Cancel culture is a reductive term, but when the BBC engage in the very thing right-wingers allegedly hate in order to pre-emptively placate their backlash, this whole debacle can be characterised as nothing else. The galling doublethink that a migrant policy which breaks international law is somehow more morally palatable to the BBC than David Attenborough’s impassioned, factual, and last plea for action on climate change is reprehensible in and of itself.
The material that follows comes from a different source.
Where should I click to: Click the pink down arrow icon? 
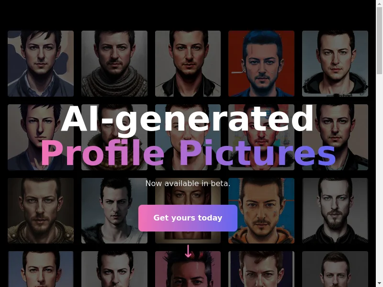[188, 251]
If Attenborough and Lineker – two of the most beloved men in Britain – are fair game, but Suella Braverman is not, then our moral compass is n0t just damaged, it is beyond repair.

But even then, there is another question the BBC has to answer: why did Attenborough, in his empirical appeal for climate action, and Lineker, in his lukewarm but ill-conceived tweet, fall foul of impartiality rules, but Sir Alan Sugar – whose charge against Jeremy Corbyn’s oversight of antisemitism in the Labour Party was much more emphatic in its comparison with 1930s Germany – has not?
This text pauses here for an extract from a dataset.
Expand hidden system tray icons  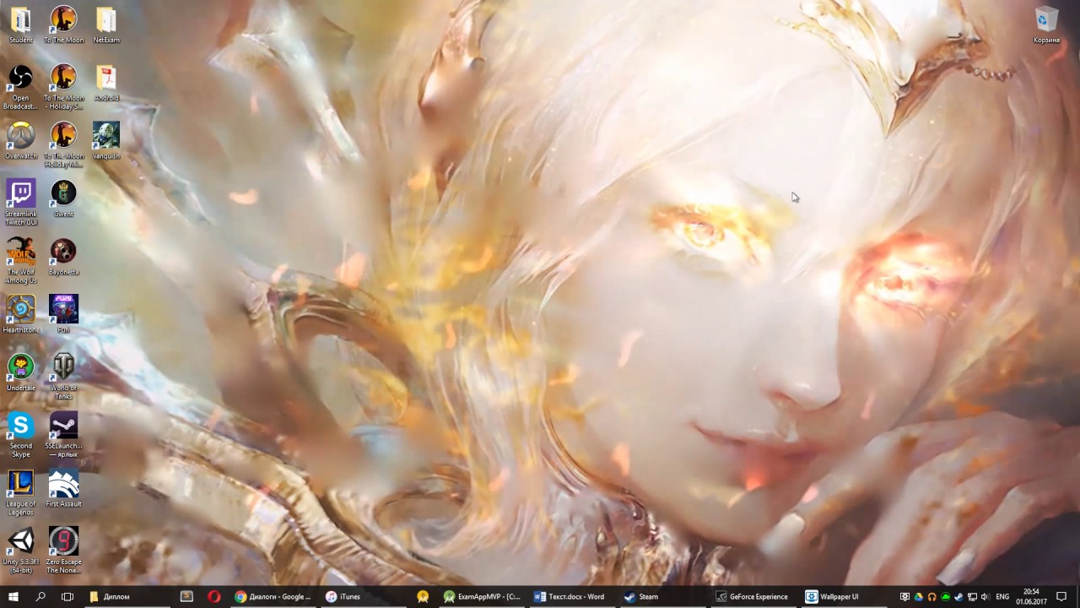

The BBC would hazard that, as Gary Lineker is its standard bearer on BBC Sport, it cannot afford to have its editorial team be seen as in any way biased. But, to expect anyone, particularly someone who is not a political journalist, at the BBC or elsewhere to purge themselves of any nuance or privately held beliefs is as inhumanely impossible as it is dangerously wrong.
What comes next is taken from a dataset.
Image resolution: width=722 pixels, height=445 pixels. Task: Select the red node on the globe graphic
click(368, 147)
There will be some, too, on the right like Nigel Farage and the GB News posse – feigning their outrage and peddling their conspiracies – who will rejoice at Lineker’s fate. But these voices ought to be ignored, if not for the sake of sound public debate then at least because they themselves are attempting to score political points off of an organisation they normally lament. In suspending Lineker, there was a clear choice the BBC made to bow down to pressure from a Government that seeks to control its narrative.

The Catch-22 the BBC now finds itself in is serious. It can continue to appease and snuggle up to an increasingly Trumpian Conservative Party that finds itself embracing the “alternative news” of GB News or TalkTV. Or it can stand its ground and watch as Tory backbenchers become ever more bellicose and bloodthirsty in their objections to the BBC’s very existence as a public service broadcaster. It is an impossible choice, but given Sharp and Davie’s appointments it is increasingly clear that the solution has been imposed, and that the Government have decided they want the BBC as their de facto mouthpiece – never critical, never questioning, and never out of line.

The BBC is in serious danger of altogether abandoning its fixation with impartiality not through the revocation of its license fee but through a slavish self-flagellation to satisfy the delusions of the anti-woke brigade. The former powerhouse of British culture seems content in morally bankrupting itself for the sake of survival, a tactic that will not work in the long run. And whilst this is a solution imposed on the BBC, it cannot claim it was not complicit.

And, ultimately, that will be what loses the BBC their favour with the public. It chose to punish Lineker and Attenborough, not stand its ground. There can be little doubt now that the most trusted news source in the country is at the behest of a Conservative Government hellbent on controlling the narrative and silencing dissent. The Tories, having tried (and failed) to privatise Channel 4, are now fully committed to wrecking the foundations of Britain’s last remnant of national unity.

I love the BBC, and no matter how deep the waters it finds itself in I will always want to defend it. But even I can see that its days are numbered. It is a shame that when the Tories have smashed that legendary institution down into a million garbled pieces, we will only remember that it did it to itself.